Because political “factions” often objected to being regulated in the manner proposed by progressives, the creation of agencies was intrinsic to the progressive agenda. The agencies were sold to the public as a means of taking the corrupt politics out of issues that ought to be decided straightforwardly by disinterested experts. The progressive idea has always been that this stable of public experts should be insulated from the demands of interest groups – even if the interest group in question is a majority of registered voters.

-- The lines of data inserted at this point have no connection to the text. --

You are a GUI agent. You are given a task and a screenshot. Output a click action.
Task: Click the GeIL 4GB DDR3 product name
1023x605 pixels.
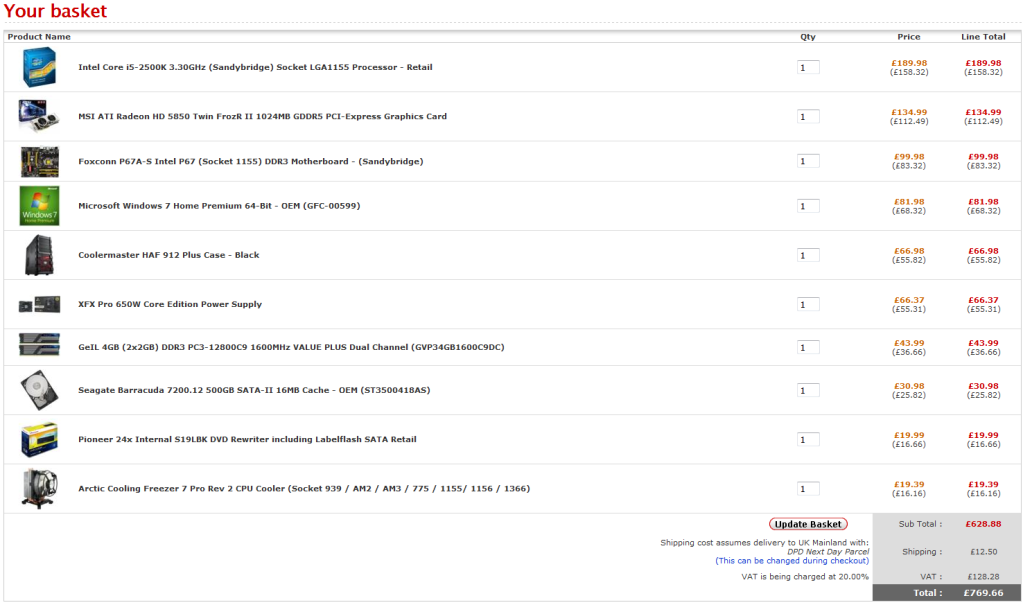tap(291, 348)
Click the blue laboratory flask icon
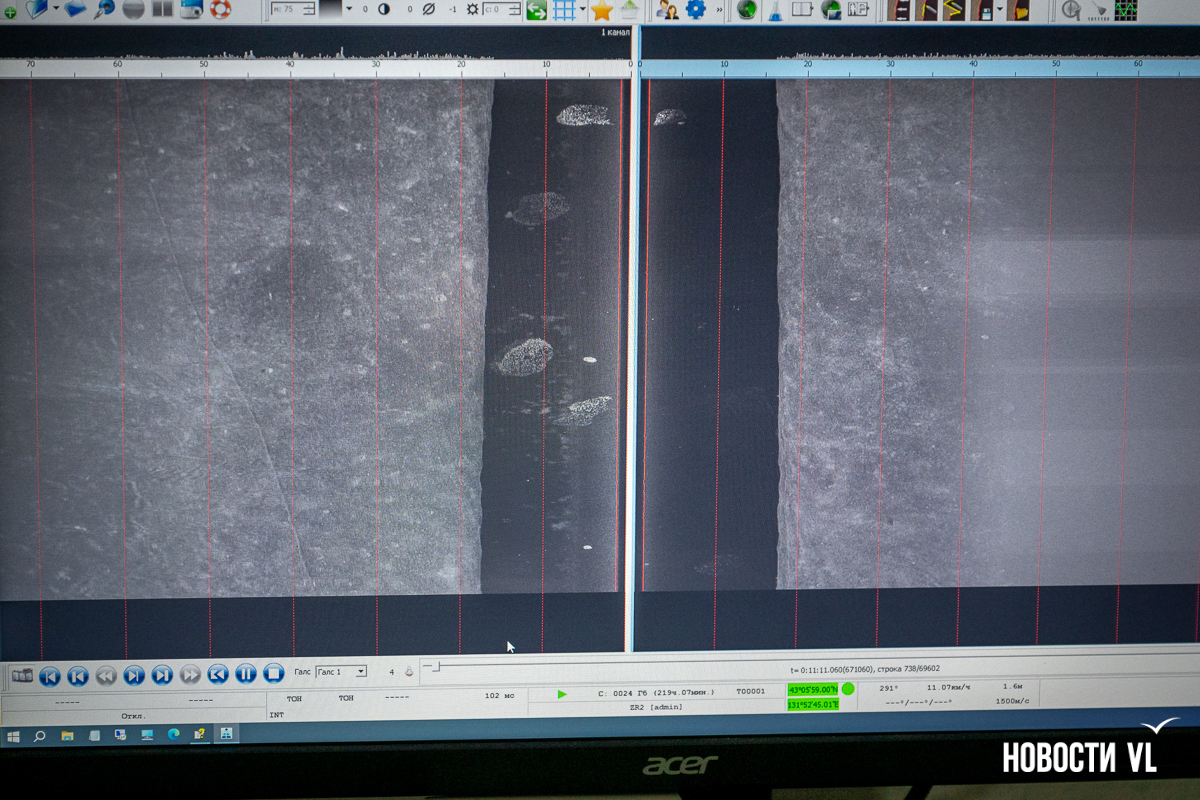The width and height of the screenshot is (1200, 800). (x=774, y=11)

The Wisconsin Republicans are challenging that idea directly. The vociferous political left isn’t wrong about that: the crisis in Wisconsin is a power struggle for the future of government, not just a clash of this year’s fiscal priorities. If the voting public can, in fact, deny professional autonomy – in this case, the option to organize for collective bargaining – to public employees, the essential premise of progressivism is badly undercut. Public employees, in their professional capacity, would not then have a “right” to anything the voters don’t choose to accede to. That would include the scope of their agencies’ portfolios as well as the terms of employment for government workers.

To applaud Scott Walker’s stand in the present case is not to suggest that government would function perfectly if only there were more partisan political squabbling surrounding our public decisions. No system is perfect. But progressivism has produced the opposite of its promise: its yield is a proliferation of government agencies funded by the taxpayers but in thrall to special-interest activism. If the Wisconsin Republicans can undo the progressive movement’s basic premise of an insulated public-agency establishment, the prospect of what may follow –a meaningful political dispute over the size and scope of government – will be a most welcome one.